Determine which lines of the records include the word "search", and copy them.

☆ ☆ ☆ ☆ ☆ ☆ ☆

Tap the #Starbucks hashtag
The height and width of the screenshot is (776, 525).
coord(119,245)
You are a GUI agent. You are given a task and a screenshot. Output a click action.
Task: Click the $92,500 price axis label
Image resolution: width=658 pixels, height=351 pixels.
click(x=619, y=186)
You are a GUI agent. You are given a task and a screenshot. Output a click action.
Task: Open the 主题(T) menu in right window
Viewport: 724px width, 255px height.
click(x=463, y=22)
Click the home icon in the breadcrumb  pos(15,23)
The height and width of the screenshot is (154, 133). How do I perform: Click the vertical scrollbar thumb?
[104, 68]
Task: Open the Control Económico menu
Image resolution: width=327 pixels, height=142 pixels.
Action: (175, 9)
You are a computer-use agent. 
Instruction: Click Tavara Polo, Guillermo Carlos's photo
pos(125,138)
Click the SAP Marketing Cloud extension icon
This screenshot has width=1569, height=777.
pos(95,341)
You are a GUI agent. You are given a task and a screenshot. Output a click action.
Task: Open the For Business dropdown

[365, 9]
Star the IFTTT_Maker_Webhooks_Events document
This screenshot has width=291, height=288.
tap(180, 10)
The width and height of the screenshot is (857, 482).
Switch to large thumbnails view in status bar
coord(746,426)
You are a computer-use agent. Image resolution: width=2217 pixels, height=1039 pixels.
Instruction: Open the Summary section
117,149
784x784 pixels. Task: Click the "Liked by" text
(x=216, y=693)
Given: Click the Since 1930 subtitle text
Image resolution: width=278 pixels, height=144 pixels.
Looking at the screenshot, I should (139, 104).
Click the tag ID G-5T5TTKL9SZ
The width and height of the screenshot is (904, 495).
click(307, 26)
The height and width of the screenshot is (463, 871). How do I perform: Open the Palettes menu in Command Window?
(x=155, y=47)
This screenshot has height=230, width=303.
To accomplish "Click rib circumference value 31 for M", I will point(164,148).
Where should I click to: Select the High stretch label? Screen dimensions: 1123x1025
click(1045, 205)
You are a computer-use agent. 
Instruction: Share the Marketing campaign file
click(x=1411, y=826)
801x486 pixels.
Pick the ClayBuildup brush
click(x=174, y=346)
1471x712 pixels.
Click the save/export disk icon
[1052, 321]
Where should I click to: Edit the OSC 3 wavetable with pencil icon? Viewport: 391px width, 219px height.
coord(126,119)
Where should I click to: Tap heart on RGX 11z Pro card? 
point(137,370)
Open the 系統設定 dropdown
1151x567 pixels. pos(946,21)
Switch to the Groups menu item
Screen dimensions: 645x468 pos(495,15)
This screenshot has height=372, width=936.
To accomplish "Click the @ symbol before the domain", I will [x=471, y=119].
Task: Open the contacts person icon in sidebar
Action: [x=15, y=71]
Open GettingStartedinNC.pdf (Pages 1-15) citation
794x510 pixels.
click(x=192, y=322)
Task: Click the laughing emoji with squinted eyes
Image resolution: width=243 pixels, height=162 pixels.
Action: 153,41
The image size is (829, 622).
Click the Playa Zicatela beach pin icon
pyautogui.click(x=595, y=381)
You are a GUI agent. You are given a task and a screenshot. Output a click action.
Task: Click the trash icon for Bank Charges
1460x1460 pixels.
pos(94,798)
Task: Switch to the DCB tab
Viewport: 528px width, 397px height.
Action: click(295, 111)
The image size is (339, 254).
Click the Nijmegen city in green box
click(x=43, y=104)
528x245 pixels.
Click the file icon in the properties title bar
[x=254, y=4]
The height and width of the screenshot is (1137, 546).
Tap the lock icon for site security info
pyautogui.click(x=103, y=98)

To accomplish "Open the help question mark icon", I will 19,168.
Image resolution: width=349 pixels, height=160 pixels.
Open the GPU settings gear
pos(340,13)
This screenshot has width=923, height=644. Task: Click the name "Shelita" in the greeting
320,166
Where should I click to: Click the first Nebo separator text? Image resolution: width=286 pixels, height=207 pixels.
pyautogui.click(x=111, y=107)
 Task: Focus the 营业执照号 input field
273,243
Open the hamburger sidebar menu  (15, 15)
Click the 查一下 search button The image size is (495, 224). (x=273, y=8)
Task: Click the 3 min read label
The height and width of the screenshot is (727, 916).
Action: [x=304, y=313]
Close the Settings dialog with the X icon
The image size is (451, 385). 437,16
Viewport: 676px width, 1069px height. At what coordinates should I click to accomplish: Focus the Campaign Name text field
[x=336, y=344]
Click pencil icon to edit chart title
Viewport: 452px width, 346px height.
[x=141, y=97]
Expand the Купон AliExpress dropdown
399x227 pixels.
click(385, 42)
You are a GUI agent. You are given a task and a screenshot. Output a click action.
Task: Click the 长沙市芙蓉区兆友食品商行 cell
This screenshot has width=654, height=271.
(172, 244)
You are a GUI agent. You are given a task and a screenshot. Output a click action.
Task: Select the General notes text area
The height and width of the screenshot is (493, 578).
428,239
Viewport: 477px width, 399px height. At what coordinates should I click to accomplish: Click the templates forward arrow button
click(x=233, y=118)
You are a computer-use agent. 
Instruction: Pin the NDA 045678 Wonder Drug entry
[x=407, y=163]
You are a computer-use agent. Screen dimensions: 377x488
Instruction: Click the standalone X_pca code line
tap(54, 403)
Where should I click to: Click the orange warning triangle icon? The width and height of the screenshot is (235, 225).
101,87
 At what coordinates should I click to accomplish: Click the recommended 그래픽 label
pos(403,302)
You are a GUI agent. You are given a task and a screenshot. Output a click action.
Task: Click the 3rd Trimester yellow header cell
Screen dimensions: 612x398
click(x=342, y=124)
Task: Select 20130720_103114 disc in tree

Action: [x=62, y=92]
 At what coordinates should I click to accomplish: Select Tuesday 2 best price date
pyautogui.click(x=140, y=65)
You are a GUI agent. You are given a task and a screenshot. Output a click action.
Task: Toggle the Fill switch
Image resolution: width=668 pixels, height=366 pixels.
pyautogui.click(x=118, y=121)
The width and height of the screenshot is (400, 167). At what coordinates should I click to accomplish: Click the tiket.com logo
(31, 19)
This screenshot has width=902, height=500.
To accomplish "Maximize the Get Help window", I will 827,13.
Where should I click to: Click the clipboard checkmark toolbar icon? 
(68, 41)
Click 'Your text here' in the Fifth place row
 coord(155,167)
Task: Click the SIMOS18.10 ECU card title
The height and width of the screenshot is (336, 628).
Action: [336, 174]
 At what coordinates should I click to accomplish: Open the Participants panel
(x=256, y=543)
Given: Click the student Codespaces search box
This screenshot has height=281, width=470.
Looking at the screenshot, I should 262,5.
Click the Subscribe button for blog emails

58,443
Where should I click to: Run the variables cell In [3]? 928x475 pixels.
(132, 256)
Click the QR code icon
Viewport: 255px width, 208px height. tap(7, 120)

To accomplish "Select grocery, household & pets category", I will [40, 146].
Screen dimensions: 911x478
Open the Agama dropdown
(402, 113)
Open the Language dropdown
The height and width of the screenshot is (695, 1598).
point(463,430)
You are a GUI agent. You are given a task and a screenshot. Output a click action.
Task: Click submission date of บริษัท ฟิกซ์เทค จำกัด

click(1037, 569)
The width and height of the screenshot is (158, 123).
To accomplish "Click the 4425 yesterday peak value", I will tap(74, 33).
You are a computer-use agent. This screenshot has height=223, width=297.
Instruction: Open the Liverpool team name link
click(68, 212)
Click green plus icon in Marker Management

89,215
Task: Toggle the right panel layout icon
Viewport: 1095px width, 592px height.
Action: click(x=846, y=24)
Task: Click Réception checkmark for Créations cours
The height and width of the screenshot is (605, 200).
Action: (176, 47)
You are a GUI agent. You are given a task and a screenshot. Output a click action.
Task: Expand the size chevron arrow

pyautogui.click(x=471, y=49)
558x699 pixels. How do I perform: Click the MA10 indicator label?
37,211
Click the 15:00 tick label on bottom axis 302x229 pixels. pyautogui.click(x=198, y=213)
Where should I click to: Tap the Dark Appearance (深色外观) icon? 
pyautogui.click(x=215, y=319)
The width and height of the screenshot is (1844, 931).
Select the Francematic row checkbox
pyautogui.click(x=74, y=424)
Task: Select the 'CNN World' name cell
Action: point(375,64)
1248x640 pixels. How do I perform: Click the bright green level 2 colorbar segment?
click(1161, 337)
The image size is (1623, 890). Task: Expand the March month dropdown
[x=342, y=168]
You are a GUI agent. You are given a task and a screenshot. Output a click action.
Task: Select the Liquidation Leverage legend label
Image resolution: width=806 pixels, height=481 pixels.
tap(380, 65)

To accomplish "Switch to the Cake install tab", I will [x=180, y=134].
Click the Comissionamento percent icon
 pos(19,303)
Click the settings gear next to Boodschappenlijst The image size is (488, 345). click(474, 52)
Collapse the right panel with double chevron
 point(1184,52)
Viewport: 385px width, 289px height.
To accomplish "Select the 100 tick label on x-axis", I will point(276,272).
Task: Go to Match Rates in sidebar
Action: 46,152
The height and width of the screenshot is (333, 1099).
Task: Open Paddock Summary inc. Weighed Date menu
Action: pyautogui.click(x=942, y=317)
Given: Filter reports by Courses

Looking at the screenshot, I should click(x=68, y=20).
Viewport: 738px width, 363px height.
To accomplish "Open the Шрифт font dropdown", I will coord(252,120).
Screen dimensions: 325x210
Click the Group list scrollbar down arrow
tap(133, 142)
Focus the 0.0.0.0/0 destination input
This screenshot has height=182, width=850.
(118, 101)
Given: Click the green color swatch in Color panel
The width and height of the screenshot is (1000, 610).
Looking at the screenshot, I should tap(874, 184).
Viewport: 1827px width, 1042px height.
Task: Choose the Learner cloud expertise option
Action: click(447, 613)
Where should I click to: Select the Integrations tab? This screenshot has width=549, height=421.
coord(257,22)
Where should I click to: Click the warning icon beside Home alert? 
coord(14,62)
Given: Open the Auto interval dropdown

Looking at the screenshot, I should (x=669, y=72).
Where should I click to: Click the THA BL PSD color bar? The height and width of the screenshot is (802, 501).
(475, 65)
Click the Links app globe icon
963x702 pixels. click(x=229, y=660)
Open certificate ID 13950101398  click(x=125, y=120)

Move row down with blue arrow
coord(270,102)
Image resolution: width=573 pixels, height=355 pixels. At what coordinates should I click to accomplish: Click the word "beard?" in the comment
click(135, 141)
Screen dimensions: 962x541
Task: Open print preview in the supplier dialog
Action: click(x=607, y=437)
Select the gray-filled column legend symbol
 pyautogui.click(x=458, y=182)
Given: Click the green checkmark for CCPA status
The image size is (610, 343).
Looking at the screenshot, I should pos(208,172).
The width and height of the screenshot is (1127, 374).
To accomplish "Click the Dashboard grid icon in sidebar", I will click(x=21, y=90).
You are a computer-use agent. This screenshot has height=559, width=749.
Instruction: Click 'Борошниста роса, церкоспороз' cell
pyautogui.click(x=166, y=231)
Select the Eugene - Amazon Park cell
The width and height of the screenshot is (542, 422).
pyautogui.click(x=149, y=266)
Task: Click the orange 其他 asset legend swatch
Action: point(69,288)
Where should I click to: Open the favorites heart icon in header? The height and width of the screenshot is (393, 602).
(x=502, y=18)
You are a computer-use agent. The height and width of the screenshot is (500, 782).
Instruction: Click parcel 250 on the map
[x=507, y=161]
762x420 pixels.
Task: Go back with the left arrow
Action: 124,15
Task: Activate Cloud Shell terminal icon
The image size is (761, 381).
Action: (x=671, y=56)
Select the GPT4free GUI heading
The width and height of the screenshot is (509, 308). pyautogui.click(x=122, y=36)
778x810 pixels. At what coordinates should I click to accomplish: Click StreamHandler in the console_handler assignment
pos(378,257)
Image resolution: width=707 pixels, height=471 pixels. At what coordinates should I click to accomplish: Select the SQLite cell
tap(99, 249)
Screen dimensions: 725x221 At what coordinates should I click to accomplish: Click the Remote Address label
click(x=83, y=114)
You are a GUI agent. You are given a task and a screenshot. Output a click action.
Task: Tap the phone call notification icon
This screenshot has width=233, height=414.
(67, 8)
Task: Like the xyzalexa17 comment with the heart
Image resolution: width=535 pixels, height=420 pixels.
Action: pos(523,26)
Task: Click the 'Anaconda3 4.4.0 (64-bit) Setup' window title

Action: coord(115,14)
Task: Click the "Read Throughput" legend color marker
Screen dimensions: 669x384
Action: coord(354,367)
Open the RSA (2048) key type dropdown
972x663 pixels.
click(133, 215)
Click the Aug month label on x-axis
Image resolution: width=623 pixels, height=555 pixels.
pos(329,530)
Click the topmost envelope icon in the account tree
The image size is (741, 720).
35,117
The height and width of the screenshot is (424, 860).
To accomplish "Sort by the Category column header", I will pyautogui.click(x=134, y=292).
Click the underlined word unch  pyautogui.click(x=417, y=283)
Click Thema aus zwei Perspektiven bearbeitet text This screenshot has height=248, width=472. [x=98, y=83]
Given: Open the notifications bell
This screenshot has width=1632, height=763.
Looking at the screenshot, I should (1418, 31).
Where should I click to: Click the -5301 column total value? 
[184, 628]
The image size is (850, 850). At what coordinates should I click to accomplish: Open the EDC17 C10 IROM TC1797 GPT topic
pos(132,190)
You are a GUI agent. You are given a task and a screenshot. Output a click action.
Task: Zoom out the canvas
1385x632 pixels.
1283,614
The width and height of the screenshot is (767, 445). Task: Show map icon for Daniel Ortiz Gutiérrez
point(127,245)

☆ ☆ ☆ ☆ ☆ ☆ ☆

RESPONSE TO THIS TASK:
Click the 查一下 search button The image size is (495, 224). (x=273, y=8)
Given: Click the student Codespaces search box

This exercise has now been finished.